In recent years, the dramatic rise in extreme weather events due to climate change has escalated what was once termed "climate change" into a "climate crisis." With global average surface temperatures reaching unprecedented levels, the urgency to transition to a carbon-neutral society within the next decade or two is paramount to mitigate damage and safeguard our planet for future generations.
Cities play a crucial role in the transition to carbon neutrality. Due to each city's unique layout, industries, energy usage, and economic activities, carbon emissions can vary significantly. Effective strategies require understanding how emissions are distributed within cities. Current methods often rely on statistical data and global averages to measure production-based emissions, providing little insight into emission locations within cities and neglecting consumption-based emissions from goods and services. These consumption-based emissions are complex to measure and control due to their multifactorial nature.
To tackle this issue a group of researchers led by Professor Juchul Jung from Pusan National University conducted a study to examine how different urban forms affect carbon emissions.
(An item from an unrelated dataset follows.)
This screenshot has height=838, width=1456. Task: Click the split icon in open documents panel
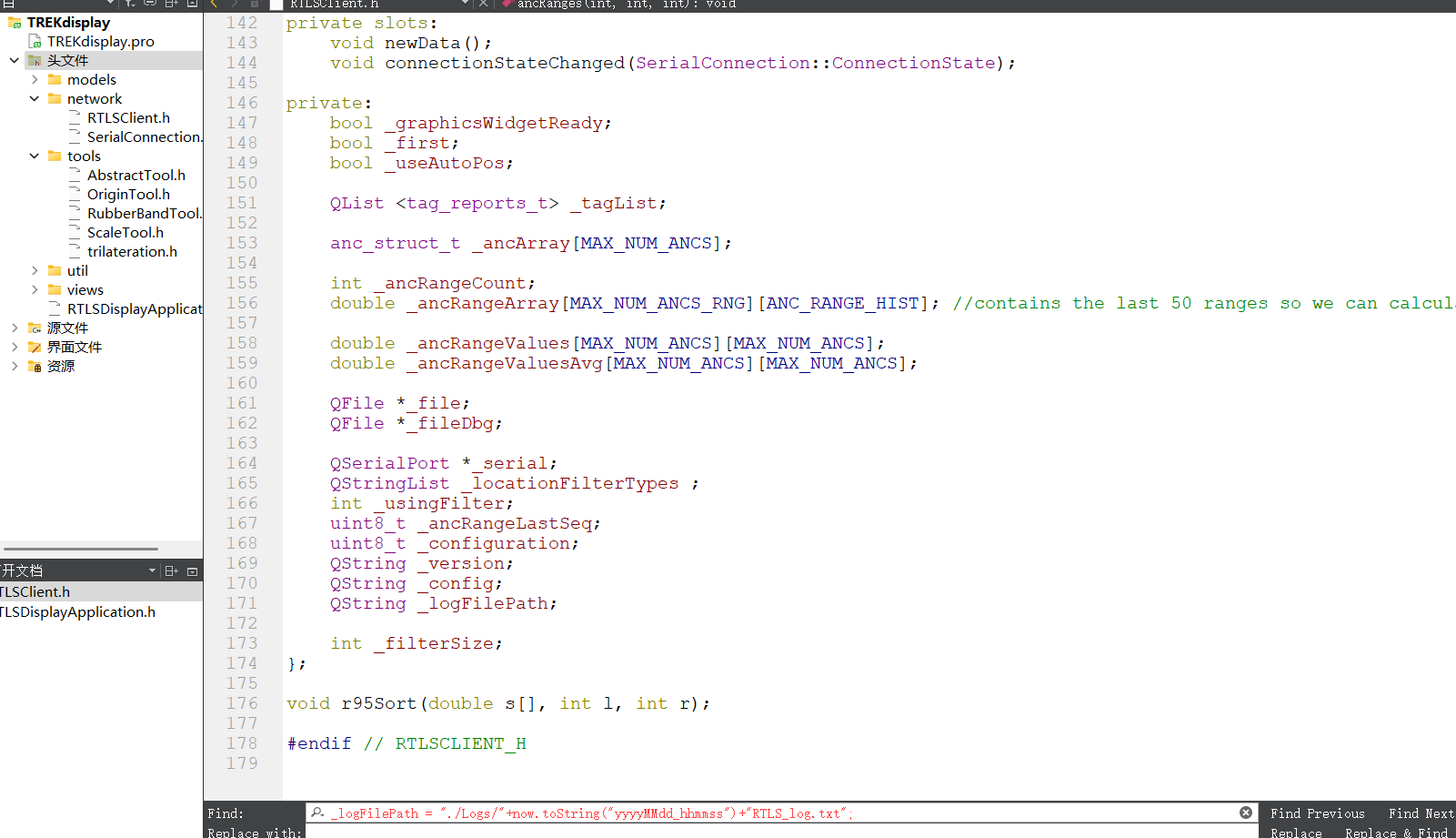[171, 571]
Their study, published on July 24, 2024 in Environment and Planning B: Urban Analytics and City Science, sheds light on the impact of compact cities on consumption-based carbon emissions. Using nighttime satellite imagery, the researchers estimated carbon emissions at a highly detailed level, focusing on consumption-based emissions at the pixel level and offering a more accurate picture of urban carbon footprints.
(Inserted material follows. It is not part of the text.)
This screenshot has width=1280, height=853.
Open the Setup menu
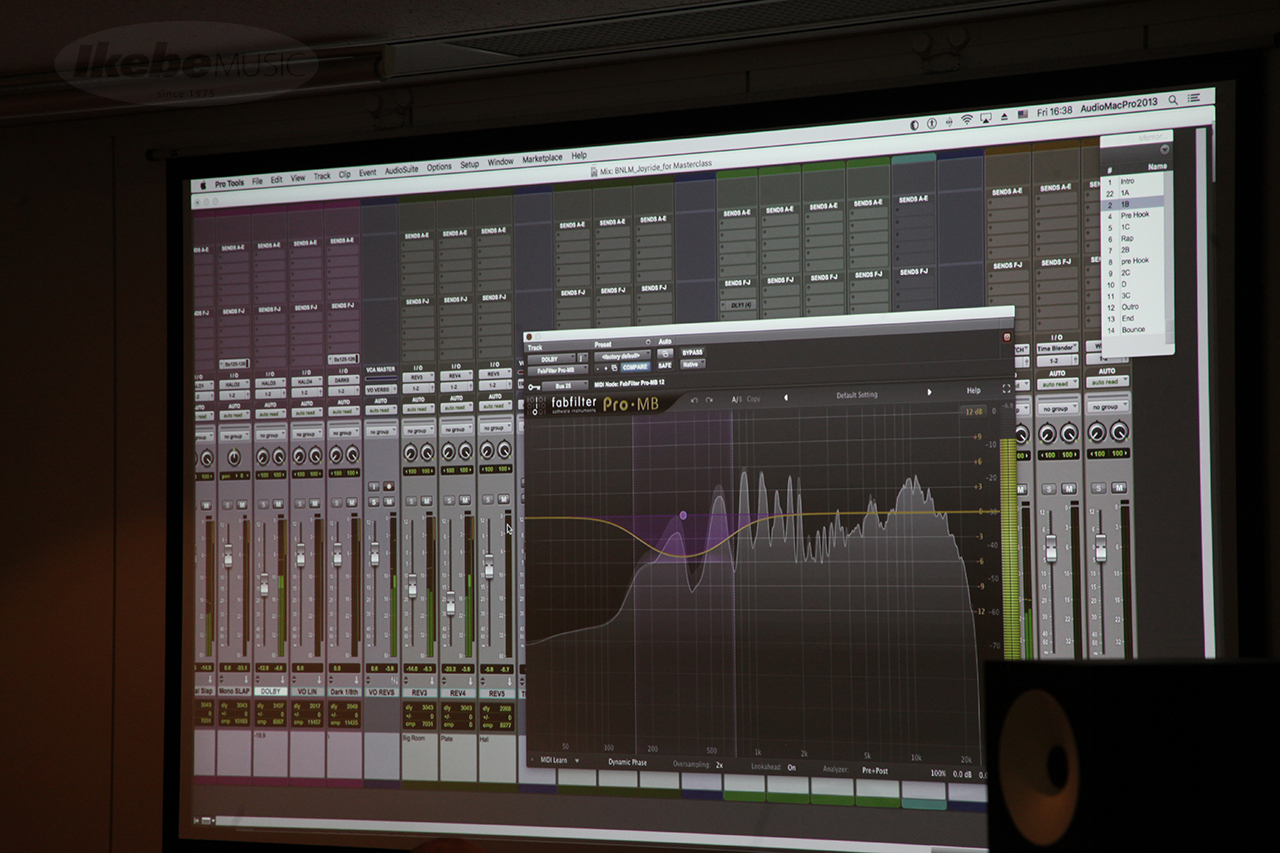pos(469,165)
The study found that compact cities, characterized by high density, mixed land use, and efficient public transportation, produce significantly lower carbon emissions. "Contrary to what we might initially think, more compact cities encourage more environmentally friendly behaviors such as walking and the use of public transit, reducing reliance on cars and cutting down on overall travel distances," says Prof. Jung. In contrast, sprawling cities with low-density developments and poor land use mix showed the highest carbon emissions, largely due to greater dependence on automobiles and longer travel distances.
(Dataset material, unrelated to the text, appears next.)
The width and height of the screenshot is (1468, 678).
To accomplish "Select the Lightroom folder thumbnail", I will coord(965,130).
Discussions around compact cities and their benefits have been ongoing for years. "Smart growth is an example of an urban planning theory that promotes compact development. It integrates elements such as housing, transportation, land use, and environmental health to create high-density, pedestrian-friendly communities that protect natural spaces and reduce the impacts of climate change," adds Prof. Jung.
However, this theory contrasts with arguments suggesting that compact development may increase road congestion and emissions, prompting concerns about its efficiency. Distinguishing between production- and consumption-based carbon emissions provides a clearer understanding of how urban forms affect emissions. It supports the argument that compact city development is crucial for achieving carbon neutrality. Areas characterized by mixed-use developments, such as neighbourhoods in central Seoul and Busan, encourage walking and public transportation. This reduces reliance on cars and lowers overall emissions.
This study promises a future where compact city designs lead to sustainable urban living, with reduced infrastructure costs, lower energy consumption, improved air quality, increased physical activity, enhanced accessibility to amenities, shorter commutes, and an overall higher quality of life. By advocating for mixed-use neighborhoods, urban policies can pave the way for healthier, more efficient, and enjoyable city environments.